Союз развалился незадолго до первой сессии.

Русский язык «братушки» теперь в гробу видали.

А вот английский давал хлеб с икрой плюс три тысячи за «корочки» доцента-кандидата.

Теперь еще и должность замаячила…

И все-таки лицедейство лезло из Гали, как тесто после расстойки.
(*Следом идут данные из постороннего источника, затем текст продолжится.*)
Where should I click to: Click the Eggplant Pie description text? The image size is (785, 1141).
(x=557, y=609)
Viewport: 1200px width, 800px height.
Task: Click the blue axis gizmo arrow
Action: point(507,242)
В курилке, которую звали военно-полевым госпиталем (огромная грязно-белая палатка, стоящая в тридцати метрах от здания университета, – ректор ненавидел курильщиков), Барская закатывала спектакли, что твоя Джулия Ламберт.

И дети-то у нее – гении, особенно младший… Уникум! Репетиторов найму, чтоб в школе не скучал. И муж – просто душка: кто еще перед этим ведет в ресторан и пылесосит квартиру, чтобы жена не упахивалась?

А самой тебе это не требуется, спросила насмешливая Лана.

Галя скорее умерла бы, чем позволила сбить себя с роли. Человек я творческий, можно сказать, богемный, терпеливо сказала она. По ночам то статейку накидаю, то как открою труды известного нам Джеффри Лича[1] – так и пропаду с ним до утра… Зато после двадцатилетнего стажа у обычных людей это происходит банально и быстро, а у нас – неизменный девятый вал!

вернуться

1

Джеффри Нил Лич – крупнейший британский ученый-лингвист. Здесь и далее – прим. авт.